À quelques semaines des élections législatives, les députés gabonais font leur retour à l’Assemblée nationale ce lundi pour une session parlementaire extraordinaire de 27 jours. Ce calendrier resserré, inhabituel dans le fonctionnement parlementaire, soulève des interrogations sur les objectifs réels de cette convocation et les implications politiques qui en découlent.
Officiellement, cette session parlementaire vise à examiner des textes jugés prioritaires avant le renouvellement de la chambre basse. Parmi les dossiers attendus figurent des ajustements au code électoral, des réformes institutionnelles et des projets de loi à portée sociale. Le gouvernement entend ainsi consolider le cadre juridique du scrutin à venir, tout en répondant à certaines attentes citoyennes exprimées depuis la transition politique de 2023.

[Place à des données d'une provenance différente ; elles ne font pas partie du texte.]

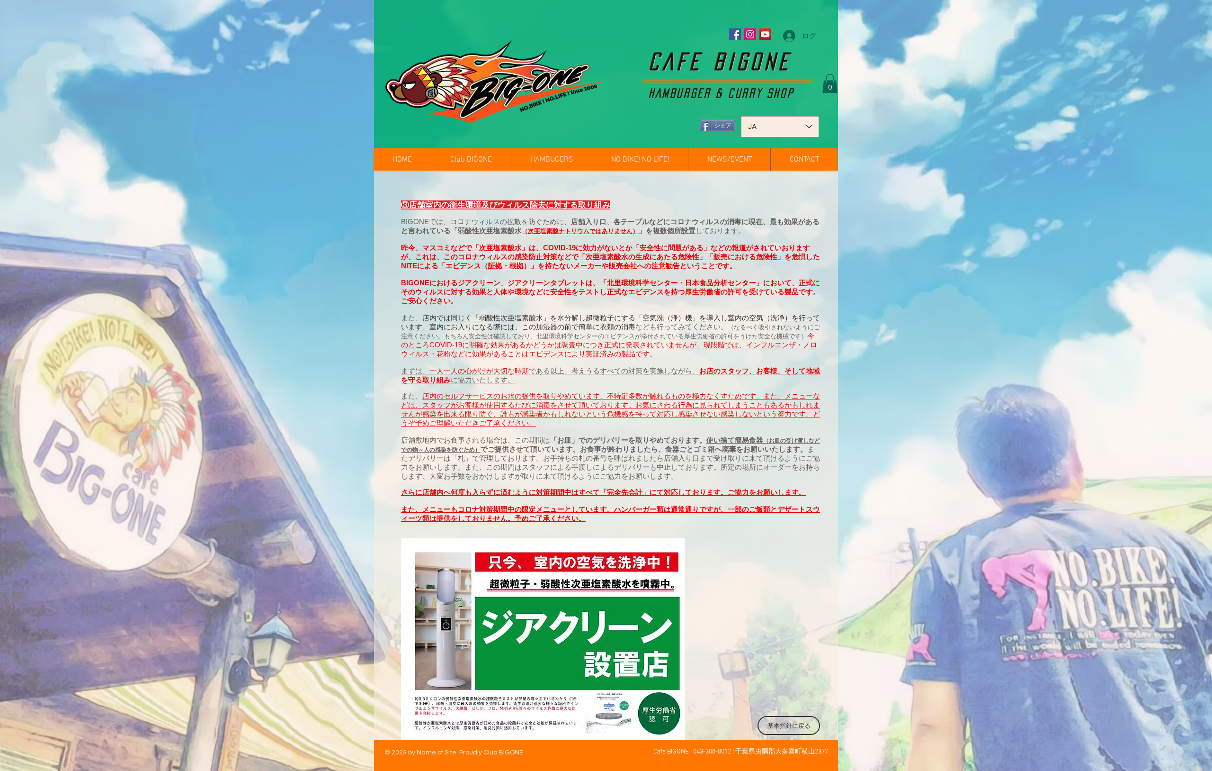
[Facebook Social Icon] (735, 34)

Mais au-delà des considérations techniques, cette session s’inscrit dans une dynamique stratégique. Elle permet aux parlementaires sortants de marquer leur présence dans l’espace public, de défendre leur bilan législatif et, pour certains, de préparer leur reconversion politique. Dans un contexte où la recomposition des forces politiques est en cours, chaque prise de parole, chaque vote, chaque amendement peut être interprété comme un signal envoyé aux électeurs ou aux futurs alliés.
Cette mobilisation parlementaire accélérée reflète également une volonté de maîtrise du calendrier électoral. En verrouillant certains aspects juridiques avant le lancement officiel de la campagne, le pouvoir en place cherche à éviter les imprévus et à garantir une transition électorale ordonnée. Toutefois, la brièveté de la session parlementaire pourrait limiter les débats de fond et réduire l’espace de contestation démocratique.
Cette session parlementaire express est bien plus qu’un simple rendez-vous législatif : elle est l’épicentre d’une bataille d’influence, d’une mise en scène institutionnelle et d’un prélude aux enjeux électoraux majeurs qui façonneront le Gabon de demain. Reste à savoir si l’efficacité législative sera au rendez-vous ou si le temps politique l’emportera sur le temps parlementaire.